Exercise aim →
Reproduce verbatim the stretch of the material from the line containing "This screenshot has width=591, height=424." through the line containing "click(42, 271)", and nothing else.

Stored records →
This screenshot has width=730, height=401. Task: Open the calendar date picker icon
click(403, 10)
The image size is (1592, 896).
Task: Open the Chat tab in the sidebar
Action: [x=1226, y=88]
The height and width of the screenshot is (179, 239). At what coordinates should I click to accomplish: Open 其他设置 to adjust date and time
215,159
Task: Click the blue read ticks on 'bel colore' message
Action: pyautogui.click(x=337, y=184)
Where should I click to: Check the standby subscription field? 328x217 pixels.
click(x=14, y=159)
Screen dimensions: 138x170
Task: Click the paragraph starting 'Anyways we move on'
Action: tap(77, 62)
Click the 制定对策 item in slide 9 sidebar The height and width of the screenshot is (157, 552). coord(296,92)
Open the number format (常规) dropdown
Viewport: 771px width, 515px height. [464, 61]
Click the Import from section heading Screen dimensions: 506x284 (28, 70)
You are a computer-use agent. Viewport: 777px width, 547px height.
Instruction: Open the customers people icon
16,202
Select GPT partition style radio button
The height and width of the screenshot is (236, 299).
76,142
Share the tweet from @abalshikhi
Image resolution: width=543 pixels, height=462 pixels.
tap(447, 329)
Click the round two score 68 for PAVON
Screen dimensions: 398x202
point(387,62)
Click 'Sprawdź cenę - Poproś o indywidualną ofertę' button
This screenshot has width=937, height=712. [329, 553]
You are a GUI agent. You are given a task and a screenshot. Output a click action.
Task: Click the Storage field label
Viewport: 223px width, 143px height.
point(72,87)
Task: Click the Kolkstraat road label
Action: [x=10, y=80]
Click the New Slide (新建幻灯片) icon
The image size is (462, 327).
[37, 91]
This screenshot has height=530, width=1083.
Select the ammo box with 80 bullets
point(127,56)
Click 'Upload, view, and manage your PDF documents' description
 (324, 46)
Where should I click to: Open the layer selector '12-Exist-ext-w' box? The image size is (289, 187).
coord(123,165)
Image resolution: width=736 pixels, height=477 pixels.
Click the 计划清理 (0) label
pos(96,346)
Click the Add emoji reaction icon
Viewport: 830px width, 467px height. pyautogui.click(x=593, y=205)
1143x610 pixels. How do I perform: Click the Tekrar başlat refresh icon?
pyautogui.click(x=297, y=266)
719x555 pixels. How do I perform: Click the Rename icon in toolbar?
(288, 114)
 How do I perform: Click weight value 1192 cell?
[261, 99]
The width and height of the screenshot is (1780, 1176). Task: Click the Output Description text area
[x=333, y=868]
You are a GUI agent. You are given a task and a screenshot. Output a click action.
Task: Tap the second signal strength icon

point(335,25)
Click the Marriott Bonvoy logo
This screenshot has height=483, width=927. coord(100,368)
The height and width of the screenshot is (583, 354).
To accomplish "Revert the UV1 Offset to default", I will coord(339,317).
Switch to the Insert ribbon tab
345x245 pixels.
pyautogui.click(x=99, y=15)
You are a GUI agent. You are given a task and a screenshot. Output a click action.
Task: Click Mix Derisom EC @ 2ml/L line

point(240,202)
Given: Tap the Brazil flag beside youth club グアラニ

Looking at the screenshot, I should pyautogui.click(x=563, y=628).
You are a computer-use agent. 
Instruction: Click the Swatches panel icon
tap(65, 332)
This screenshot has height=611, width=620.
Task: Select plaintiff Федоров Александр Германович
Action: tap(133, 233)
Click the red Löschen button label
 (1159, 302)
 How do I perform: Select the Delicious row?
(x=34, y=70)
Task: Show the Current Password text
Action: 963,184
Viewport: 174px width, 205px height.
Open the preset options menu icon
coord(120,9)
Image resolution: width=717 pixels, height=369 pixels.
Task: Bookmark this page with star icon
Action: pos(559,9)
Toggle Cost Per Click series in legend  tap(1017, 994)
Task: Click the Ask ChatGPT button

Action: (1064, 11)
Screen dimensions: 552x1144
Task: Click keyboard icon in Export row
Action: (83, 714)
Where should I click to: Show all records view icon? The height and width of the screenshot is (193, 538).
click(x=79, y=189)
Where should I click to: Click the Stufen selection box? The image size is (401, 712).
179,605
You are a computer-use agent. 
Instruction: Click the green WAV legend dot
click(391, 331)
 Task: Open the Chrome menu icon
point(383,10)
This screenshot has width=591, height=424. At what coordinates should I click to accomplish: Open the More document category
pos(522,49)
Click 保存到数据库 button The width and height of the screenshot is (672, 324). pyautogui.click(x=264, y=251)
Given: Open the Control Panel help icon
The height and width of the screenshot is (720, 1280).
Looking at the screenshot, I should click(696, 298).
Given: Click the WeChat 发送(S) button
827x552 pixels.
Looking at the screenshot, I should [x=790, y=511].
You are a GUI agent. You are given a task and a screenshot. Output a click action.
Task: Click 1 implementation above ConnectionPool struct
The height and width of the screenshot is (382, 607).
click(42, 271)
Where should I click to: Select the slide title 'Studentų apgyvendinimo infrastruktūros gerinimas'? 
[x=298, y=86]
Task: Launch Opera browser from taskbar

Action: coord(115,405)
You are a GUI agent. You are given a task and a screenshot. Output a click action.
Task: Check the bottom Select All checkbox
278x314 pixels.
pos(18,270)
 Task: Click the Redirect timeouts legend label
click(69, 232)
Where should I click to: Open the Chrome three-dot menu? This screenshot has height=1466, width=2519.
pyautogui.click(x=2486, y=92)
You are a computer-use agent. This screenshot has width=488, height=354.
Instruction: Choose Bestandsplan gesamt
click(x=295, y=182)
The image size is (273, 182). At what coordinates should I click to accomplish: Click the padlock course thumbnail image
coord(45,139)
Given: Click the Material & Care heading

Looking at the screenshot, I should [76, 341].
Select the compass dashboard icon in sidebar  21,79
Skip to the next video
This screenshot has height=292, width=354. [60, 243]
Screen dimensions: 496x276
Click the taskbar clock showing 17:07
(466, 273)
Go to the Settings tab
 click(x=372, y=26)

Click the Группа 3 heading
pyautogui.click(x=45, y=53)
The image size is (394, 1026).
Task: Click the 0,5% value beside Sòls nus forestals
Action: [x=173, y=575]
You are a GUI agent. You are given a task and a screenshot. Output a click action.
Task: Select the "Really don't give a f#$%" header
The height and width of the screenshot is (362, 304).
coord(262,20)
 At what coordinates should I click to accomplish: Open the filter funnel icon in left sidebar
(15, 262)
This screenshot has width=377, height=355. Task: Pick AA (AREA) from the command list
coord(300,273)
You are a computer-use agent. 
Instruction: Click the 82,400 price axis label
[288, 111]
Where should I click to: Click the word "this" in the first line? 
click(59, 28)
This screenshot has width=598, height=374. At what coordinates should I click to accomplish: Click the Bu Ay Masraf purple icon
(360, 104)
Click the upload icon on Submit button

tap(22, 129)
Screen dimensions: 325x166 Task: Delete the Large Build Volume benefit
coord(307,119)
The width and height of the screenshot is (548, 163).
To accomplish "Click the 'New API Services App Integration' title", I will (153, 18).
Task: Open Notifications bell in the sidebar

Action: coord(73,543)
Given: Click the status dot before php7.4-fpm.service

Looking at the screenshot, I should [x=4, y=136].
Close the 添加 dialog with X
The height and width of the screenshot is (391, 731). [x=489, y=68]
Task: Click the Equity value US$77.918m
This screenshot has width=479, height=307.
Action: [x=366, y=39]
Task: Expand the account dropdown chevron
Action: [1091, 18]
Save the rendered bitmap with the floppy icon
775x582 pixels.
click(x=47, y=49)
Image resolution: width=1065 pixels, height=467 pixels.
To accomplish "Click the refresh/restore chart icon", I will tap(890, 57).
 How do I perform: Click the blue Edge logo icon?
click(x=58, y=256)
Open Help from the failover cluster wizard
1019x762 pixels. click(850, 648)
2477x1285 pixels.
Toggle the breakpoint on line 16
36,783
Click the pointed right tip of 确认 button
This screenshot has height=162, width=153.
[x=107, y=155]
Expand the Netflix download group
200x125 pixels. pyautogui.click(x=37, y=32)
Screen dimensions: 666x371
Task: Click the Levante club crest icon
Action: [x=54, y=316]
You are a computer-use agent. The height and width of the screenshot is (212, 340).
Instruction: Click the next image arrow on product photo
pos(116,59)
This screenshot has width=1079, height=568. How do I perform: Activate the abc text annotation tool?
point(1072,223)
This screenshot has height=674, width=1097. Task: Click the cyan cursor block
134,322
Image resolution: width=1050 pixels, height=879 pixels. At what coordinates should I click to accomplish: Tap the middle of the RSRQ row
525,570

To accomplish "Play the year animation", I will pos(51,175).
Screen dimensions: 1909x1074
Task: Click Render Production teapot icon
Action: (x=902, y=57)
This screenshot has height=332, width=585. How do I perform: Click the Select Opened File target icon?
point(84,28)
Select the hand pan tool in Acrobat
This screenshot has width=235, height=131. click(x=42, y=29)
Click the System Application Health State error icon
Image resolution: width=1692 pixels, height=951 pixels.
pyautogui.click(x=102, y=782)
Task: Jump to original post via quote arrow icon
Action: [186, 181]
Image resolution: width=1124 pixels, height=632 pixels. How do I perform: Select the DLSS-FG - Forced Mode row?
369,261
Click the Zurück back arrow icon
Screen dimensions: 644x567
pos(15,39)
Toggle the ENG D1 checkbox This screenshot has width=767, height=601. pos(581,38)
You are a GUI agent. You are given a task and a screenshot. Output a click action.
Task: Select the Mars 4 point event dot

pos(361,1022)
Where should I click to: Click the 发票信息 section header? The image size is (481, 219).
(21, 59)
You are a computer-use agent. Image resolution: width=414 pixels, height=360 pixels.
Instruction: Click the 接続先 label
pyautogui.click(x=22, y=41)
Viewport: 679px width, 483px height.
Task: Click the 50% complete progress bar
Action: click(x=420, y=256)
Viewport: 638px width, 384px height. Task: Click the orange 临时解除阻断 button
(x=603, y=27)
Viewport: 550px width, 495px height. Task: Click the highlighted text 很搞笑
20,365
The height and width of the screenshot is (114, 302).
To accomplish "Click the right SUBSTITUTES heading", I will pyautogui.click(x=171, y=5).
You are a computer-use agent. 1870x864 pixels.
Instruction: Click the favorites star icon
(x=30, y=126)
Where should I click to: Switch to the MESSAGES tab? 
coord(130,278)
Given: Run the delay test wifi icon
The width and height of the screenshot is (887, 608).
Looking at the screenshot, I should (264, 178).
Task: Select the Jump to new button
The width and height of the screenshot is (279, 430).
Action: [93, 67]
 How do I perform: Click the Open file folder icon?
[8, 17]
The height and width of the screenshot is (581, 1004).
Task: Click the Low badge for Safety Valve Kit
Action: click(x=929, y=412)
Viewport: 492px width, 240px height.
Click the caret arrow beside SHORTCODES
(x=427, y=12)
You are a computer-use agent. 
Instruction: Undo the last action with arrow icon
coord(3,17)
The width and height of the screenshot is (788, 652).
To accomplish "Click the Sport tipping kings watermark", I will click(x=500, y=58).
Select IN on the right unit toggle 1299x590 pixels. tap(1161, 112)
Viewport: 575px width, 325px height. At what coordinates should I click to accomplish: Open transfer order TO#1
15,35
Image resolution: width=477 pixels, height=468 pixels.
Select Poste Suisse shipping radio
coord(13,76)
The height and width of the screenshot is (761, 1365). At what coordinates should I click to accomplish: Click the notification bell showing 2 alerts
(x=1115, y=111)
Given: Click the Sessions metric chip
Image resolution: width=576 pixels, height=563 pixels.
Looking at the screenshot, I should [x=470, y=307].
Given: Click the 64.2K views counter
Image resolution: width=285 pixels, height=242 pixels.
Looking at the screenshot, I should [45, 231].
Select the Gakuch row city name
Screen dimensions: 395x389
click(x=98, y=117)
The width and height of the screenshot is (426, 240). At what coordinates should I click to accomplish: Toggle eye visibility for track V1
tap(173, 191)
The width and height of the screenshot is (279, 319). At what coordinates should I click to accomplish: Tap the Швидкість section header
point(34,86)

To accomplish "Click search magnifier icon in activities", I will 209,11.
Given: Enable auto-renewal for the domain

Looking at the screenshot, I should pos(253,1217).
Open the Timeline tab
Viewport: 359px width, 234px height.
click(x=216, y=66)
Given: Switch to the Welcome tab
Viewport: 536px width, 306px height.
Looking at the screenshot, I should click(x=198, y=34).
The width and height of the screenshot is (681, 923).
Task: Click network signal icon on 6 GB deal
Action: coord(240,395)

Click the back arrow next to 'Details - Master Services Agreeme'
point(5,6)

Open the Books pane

Complete response →
This screenshot has width=591, height=424. At what coordinates should I click to accomplish: Open the More document category
pos(522,49)
Click 保存到数据库 button The width and height of the screenshot is (672, 324). pyautogui.click(x=264, y=251)
Given: Open the Control Panel help icon
The height and width of the screenshot is (720, 1280).
Looking at the screenshot, I should click(696, 298).
Given: Click the WeChat 发送(S) button
827x552 pixels.
Looking at the screenshot, I should [x=790, y=511].
You are a GUI agent. You are given a task and a screenshot. Output a click action.
Task: Click 1 implementation above ConnectionPool struct
The height and width of the screenshot is (382, 607).
click(42, 271)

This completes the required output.